He was right, damn it.
“Maybe,” he said, tucking the cigarette into a case in his hand, “the stakes aren’t high enough? The birds are trapped in their little cages. So what? They have brains no bigger than your fingernails. It’s a good-girl song. There’s nowhere to go with it.”
It stunned me that he’d listened so closely to the lyrics. Because Jude never appeared to listen to anyone. It was part of his too-cool-for-school vibe. I didn’t know what to think about that.
So I argued with him. “It’s a metaphor, okay? The singer is trapped in her lecherous guardian’s home, pining for freedom. And he wants her body. How are those stakes not enough?”
Jude rolled his eyes. “See, it is a good-girl song. The frightened virgin singing to the birdies. Nobody could rock that song. Now, if she wanted her guardian, that’s a song I’d like to hear.”
Whoa. I needed to end this conversation, stat, because I was having trouble holding Jude’s storm-colored gaze. My eyes kept wandering over to check out the smooth curve of his biceps where they emerged from his black T-shirt. I could only see partial tattoos, and I wanted to see the whole picture. “Well.” I cleared my throat. “I don’t think the judges would like your version.”
He just grinned, training those dark gray eyes on me. And I was staring. Again! “Fine. But what does a bad girl sing at this thing? Whatever it is, you should sing that.”
I was still staring when he winked and walked away.
A week later I’d received a “picket fence” score (a line of perfect 1 ratings) singing the very naughty “Defying Gravity” from Wicked. It was a bad-girl song to its very core. I’d taken Jude’s advice, and it had made all the difference.
Under the conference room table, someone kicked my foot.
Yanking myself back into the present, I found every face turned in my direction. Beside me, Denny looked pointedly down at the caseload folder in front of me.
With my face burning, I flipped the cover open. “Sorry,” I stammered. “Last week we closed four cases and got seven new ones for a caseload gain of three. One of those is a re-admit, which falls to Lisa. Two are brand new. One of the new cases is pediatric.”
Our director nodded from the end of the table. “Tell me about the pediatric case.”
Luckily, I knew the details without looking. “Eighteen-month-old girl recently diagnosed with profound hearing loss.”
“How does it take parents so long to figure that out?” Denny wondered aloud.
I’d met this family, and I had a theory. “This is a single mother who lives with her parents. She seems like an awesome mom, honestly.” Even though she was only nineteen, I’d been impressed with her devotion. “She’s young, and this is her first child. So she didn’t have a lot of basis for comparison. Also, she spends so much time with her baby, I think she’s just really used to nonverbal communication. After the baby missed some speech milestones, the pediatrician started asking questions.”
“Sophie, would you like to be the primary?” my director asked.
“I’d love to,” I said quickly. It was a good sign that he’d asked me to take the file.

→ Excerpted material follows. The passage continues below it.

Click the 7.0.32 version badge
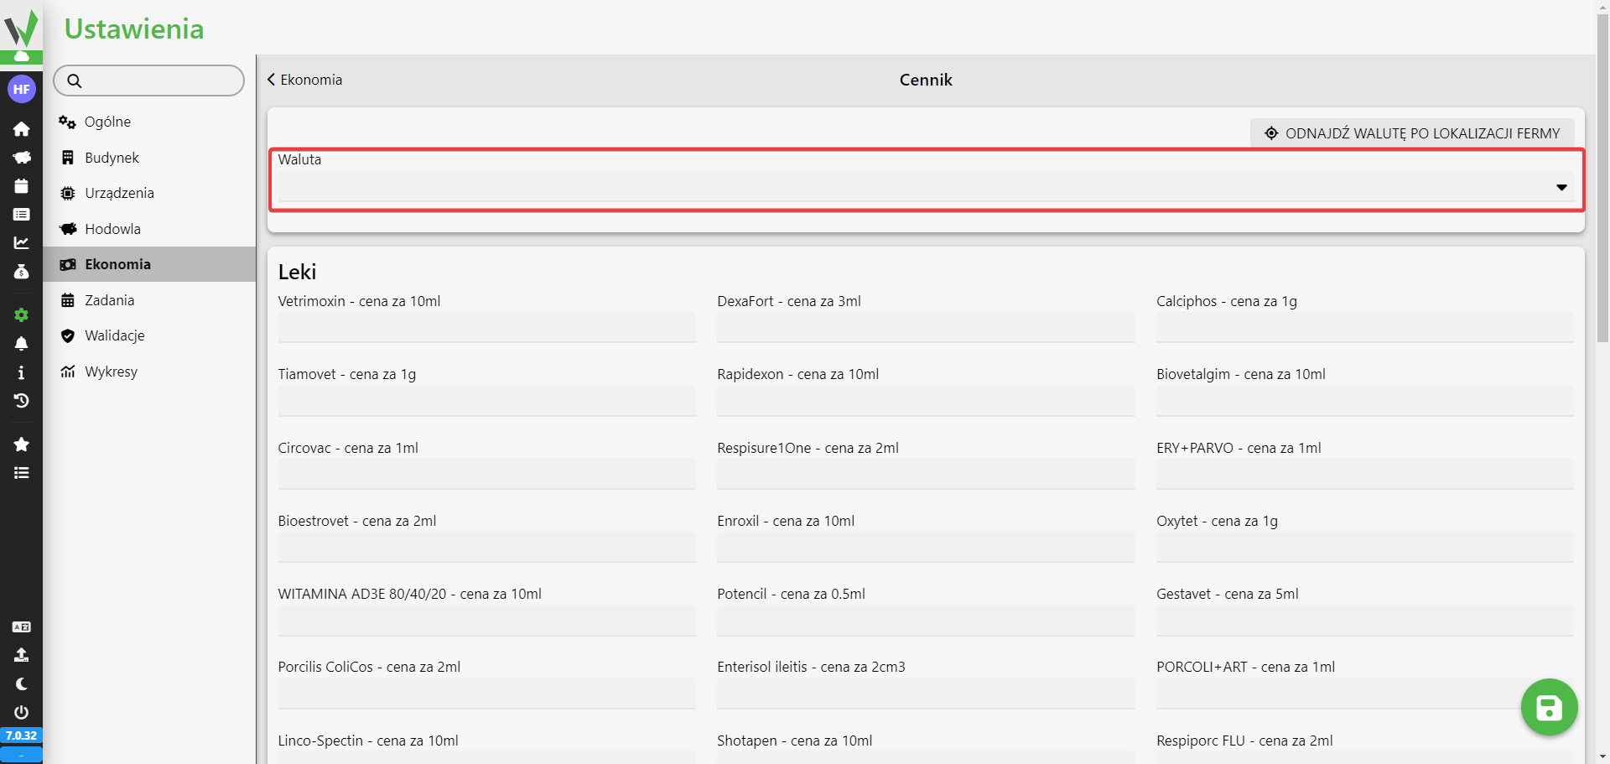The height and width of the screenshot is (764, 1610). coord(21,735)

And what a great case! Nobody was dead or dying. There was only a cute, happy toddler who happened to be deaf. My role would be to help the family find therapy and services that they could afford.
He nodded at me. “Very well. Come to me with any snags. And you’ll give us an update at next week’s meeting.”

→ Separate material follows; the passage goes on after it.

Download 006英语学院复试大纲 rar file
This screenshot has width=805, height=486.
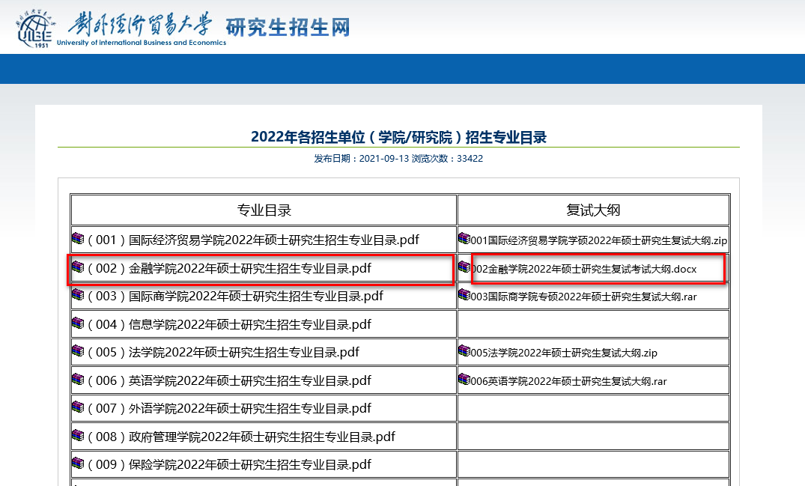point(571,381)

“Yes, sir.” Even after my years with Jude, my old good-girl habits were still there, shimmering just below the surface. And sometimes they were really fucking useful.
We adjourned, and I went back to my desk determined not to slide back into a Jude-induced panic. But I was still unsettled. I must have been, or else I wouldn’t have made the mistake I made next.
“Sophie, are you really okay?” Denny stood over my desk, concern in his eyes.
I avoided his chocolate gaze. “Yep. Promise.” If I told him who I’d seen this morning, he’d guess where my head was right now. But I didn’t want sympathy, and I most certainly did not want to talk about it. The only way to survive living in a small town with Jude was to keep my own counsel.
“How about you prove it by going bowling with me tomorrow night.”
“Bowling? Are you a good bowler?” I looked up then and saw all the usual signs—nervous eyes and a shy, hopeful smile.
Fuck.
“I’m a terrible bowler,” he said quietly. “But that just makes it more fun.”
Aw. I didn’t want to give him the wrong idea. But we were friends. And it was just bowling. “Sure,” I said, knowing it was a bad idea.
The way his face lit up when I said yes made me feel guilty already. “Awesome. I’ll pick you up at seven.” Then he ran off before I could change my mind. Smart man.
I tossed my empty latte cup in the trash and leaned back in my office chair. Damn you, Jude Nickel. See what you made me do?